**The records:**
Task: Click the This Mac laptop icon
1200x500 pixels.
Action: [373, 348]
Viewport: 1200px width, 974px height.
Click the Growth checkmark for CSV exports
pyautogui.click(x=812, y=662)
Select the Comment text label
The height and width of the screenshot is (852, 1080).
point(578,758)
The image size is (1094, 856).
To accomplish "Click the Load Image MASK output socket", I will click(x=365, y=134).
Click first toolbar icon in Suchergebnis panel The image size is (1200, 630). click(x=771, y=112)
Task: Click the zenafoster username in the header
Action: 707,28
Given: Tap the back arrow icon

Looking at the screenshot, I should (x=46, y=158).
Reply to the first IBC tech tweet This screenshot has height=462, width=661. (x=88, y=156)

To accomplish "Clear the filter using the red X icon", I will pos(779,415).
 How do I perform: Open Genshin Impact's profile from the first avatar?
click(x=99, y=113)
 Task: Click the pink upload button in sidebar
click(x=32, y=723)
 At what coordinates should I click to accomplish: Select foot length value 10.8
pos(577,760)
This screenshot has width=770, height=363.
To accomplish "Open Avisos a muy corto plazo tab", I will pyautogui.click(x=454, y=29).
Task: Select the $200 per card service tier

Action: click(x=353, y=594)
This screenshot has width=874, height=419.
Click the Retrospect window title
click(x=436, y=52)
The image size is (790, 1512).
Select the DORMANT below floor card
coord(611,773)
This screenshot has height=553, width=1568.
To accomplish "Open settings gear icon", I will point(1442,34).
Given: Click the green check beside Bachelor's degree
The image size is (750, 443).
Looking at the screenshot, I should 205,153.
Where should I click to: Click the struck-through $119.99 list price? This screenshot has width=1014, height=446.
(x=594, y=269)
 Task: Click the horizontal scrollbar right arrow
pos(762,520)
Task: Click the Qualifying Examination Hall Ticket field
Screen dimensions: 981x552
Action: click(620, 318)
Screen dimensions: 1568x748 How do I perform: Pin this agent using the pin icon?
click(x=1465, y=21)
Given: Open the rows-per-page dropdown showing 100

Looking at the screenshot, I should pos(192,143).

**Activity:** An exact copy of every line from the one containing "This screenshot has height=553, width=1568." through the last line of the entries is required; please add nothing.

**Response to this task:**
This screenshot has height=553, width=1568.
To accomplish "Open settings gear icon", I will point(1442,34).
Given: Click the green check beside Bachelor's degree
The image size is (750, 443).
Looking at the screenshot, I should 205,153.
Where should I click to: Click the struck-through $119.99 list price? This screenshot has width=1014, height=446.
(x=594, y=269)
 Task: Click the horizontal scrollbar right arrow
pos(762,520)
Task: Click the Qualifying Examination Hall Ticket field
Screen dimensions: 981x552
Action: click(620, 318)
Screen dimensions: 1568x748 How do I perform: Pin this agent using the pin icon?
click(x=1465, y=21)
Given: Open the rows-per-page dropdown showing 100

Looking at the screenshot, I should pos(192,143).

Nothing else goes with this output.